In April 2003, Hambagda ran for the Senate on the All Nigeria Peoples Party (ANPP) ticket and was elected for the Borno South constituency. He was reelected in 2007.
He was a strong contender for the position of Senate Minority leader, but lost to Senator Maina Maaji Lawan of Borno North.

In January 2004, Hambagda announced that the Federal Government would start construction of a 62 kilometre road to link Nigeria with Cameroon and Chad, costing about N800 million. The road, which had been started and abandoned before, would give farmers in Borno State access to the international market.

Senator Hambagda chaired the Executive sub-Committee of the National Assembly on the Review of the Constitution, which recommended approving third term for President Olusegun Obasanjo.
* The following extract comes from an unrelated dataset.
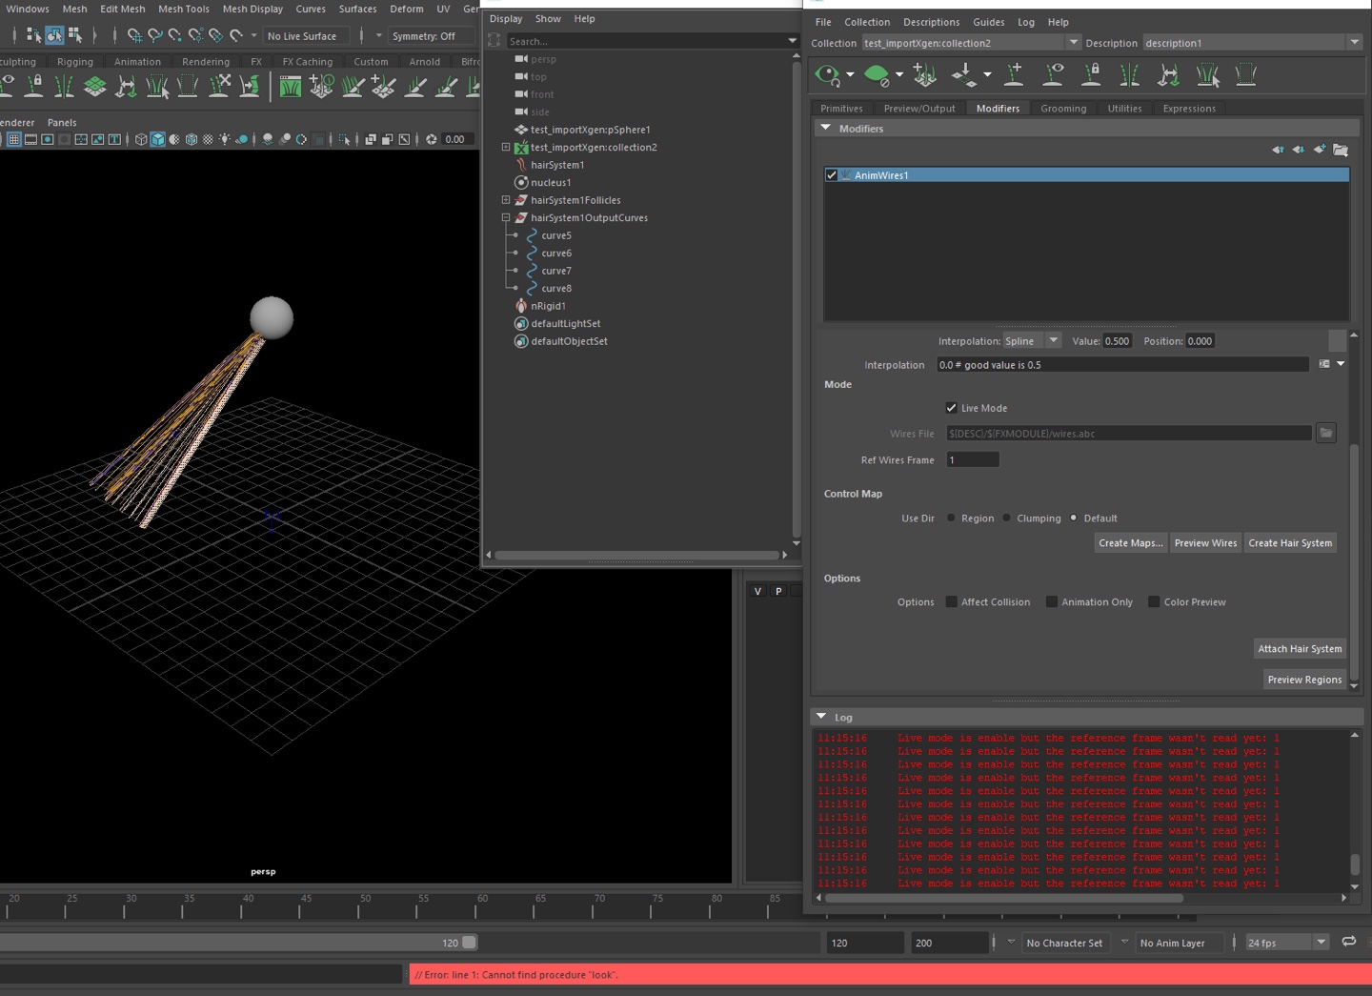Uncheck the AnimWires1 modifier checkbox
The width and height of the screenshot is (1372, 996).
click(x=831, y=174)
In November 2005, he stated that he personally disagreed with this idea.
However, in April 2006, he was stoned and almost lynched by angry youths in the Biu Local Government Area of Borno State who were against a third term for Obasanjo.

==Second Senate term 2007–2011==
In November 2007, some members of Senator Hambagda's Committee on Ethics, Privileges and Public Petitions alleged that Senate President David Mark was involved in fraud and impropriety.
Allegations included a N400m renovation contract of the official residence of the President of the Senate and N2.5billion that was smuggled into the 2007 supplementary budget.
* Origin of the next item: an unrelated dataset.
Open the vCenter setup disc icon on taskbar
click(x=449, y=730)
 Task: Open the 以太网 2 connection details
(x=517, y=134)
In January 2008, Senator Nuhu Aliyu said he had a list of alleged fraudsters in the National Assembly that included at least two committee chairmen in the Senate. Hambagda, as chairman of the Senate Committee on Ethics and Public Petition, said his committee was ready to inquire into the subject without fear or favour.
In February, Senator Aliyu said that after talking to his lawyers he was withdrawing the charge and apologized to the Senate.

In September 2008, the Pan-African Transparent Leadership Centre awarded him the Nelson Mandela Gold Award for his excellent leadership and contributions to society.

In an interview in April 2009, he expressed support for creating a new Savannah State comprising the southern portion of Borno State.

As chairman of the house committee on Ethics, Privileges and Public Petitions, he was responsible for a probe of ten senators who went to Ghana in April 2009 on an all-expenses-paid trip for a seminar on the Petroleum Industry Bill (PIB), where they may have been influenced by oil companies.
The senate decided to refer the matter to Senator Hambagda's committee on Ethics, Code of Conduct and Privileges, with a directive to beam its hearing live so Nigerians could monitor the hearing.